Nel secondo caso, l’invio di comunicazione promozionale riguardante un determinato marchio, prodotto o servizio, effettuato dall’impresa a cui fa riferimento la relativa pagina, può considerarsi lecita se dal contesto o dalle modalità di funzionamento del social network, anche sulla base delle informazioni fornite, può evincersi in modo inequivocabile che l’interessato abbia in tal modo voluto manifestare anche la volontà di fornire il proprio consenso alla ricezione di messaggi promozionali da parte di quella determinata impresa. Se invece l’interessato si cancella dal gruppo, oppure smette di “seguire” quel marchio o quel personaggio, o comunque si oppone ad eventuali ulteriori comunicazioni promozionali, il successivo invio di messaggi promozionali sarà illecito, con le relative conseguenze sanzionatorie.
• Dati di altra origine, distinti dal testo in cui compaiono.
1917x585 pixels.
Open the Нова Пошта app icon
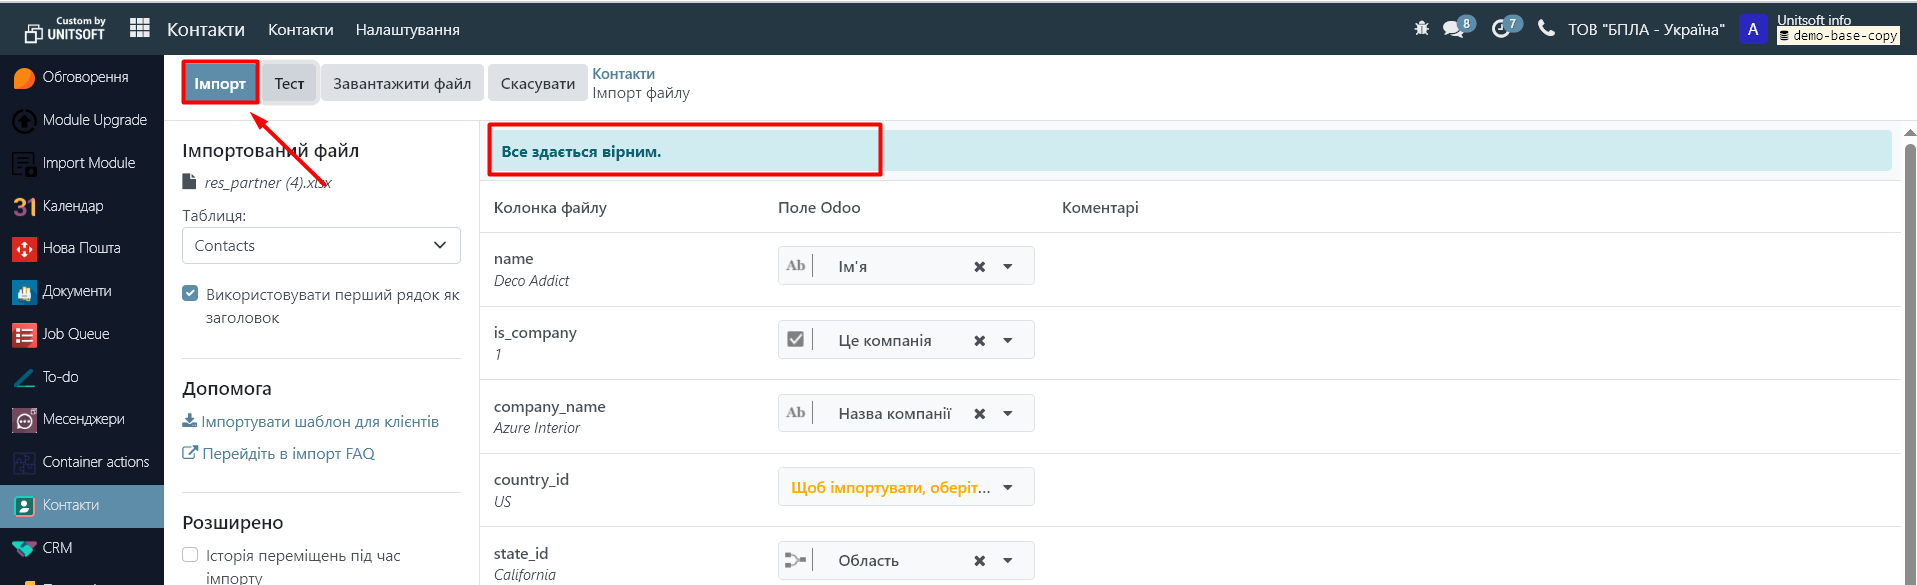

Ciò, ferma comunque restando la possibilità, talora  fornita dai social network ai loro utenti, di bloccare l’invio di messaggi da parte di un determinato “contatto” o di segnalare quest’ultimo come spammer.

Nell’ipotesi dei “contatti” (i c.d. “amici”) dell’utente, dei quali spesso nei social network o nelle comunità degli iscritti ai servizi di cui sopra, sono visualizzabili numeri di telefono o indirizzi di posta elettronica, l’impresa o società che intenda inviare legittimamente messaggi promozionali dovrà aver previamente acquisito, per ciascun “contatto” o “amico”, un consenso specifico per l’attività promozionale.

6.2  Marketing “virale”

Il marketing “virale” è una modalità di attività promozionale mediante la quale un soggetto promotore sfrutta la capacità comunicativa di pochi soggetti destinatari diretti delle comunicazioni per trasmettere il messaggio ad un numero elevato di utenti finali. È un’evoluzione del “passaparola”, ma se ne distingue per il fatto che fin dall’inizio emerge la volontà dei promotori di  avviare una campagna promozionale. Come un “virus”, la comunicazione contenente l’idea, il prodotto o il servizio, che può rivelarsi interessante o conveniente per un utente, viene veicolata da questo ad altri contatti, da questi ad altri e così via.

In genere, con la locuzione “marketing virale” si fa riferimento  agli utenti di Internet che suggeriscono o raccomandano ad altri l’utilizzo di un determinato prodotto o servizio. Ultimamente, questa tecnica promozionale si sta diffondendo anche per prodotti non strettamente connessi a Internet: veicolo del messaggio resta comunque la comunità del web, che può comunicare in maniera chiara, veloce e gratuita.

Per agevolare la diffusione del messaggio, il soggetto promotore offre un incentivo o un bonus o altro bene economico ai destinatari delle comunicazioni che a loro volta, in cambio, si offrano di inoltrare o comunque far conoscere a terzi (talora con e-mail o sms) la comunicazione promozionale ricevuta.

Ebbene, tale attività, quando viene svolta con modalità automatizzate e per finalità di marketing, può rientrare nello spam se non rispetta principi e norme già sopra indicati nell’ambito del quadro normativo attualmente in vigore, con particolare riferimento agli artt. 3, 11, 13, 23 e 130 del Codice.

Non è comunque soggetto al Codice il trattamento dei dati effettuato da chi, ricevendo una proposta promozionale, la inoltri a sua volta a titolo personale, consigliando il prodotto o il servizio ai propri amici, utilizzando strumenti automatizzati. Il Codice si applica invece al trattamento effettuato da chi inoltri, o comunque comunichi, il messaggio promozionale ricevuto a una molteplicità di destinatari i cui dati personali (numeri di telefono o indirizzi e-mail) siano stati reperiti su elenchi pubblici o sul web.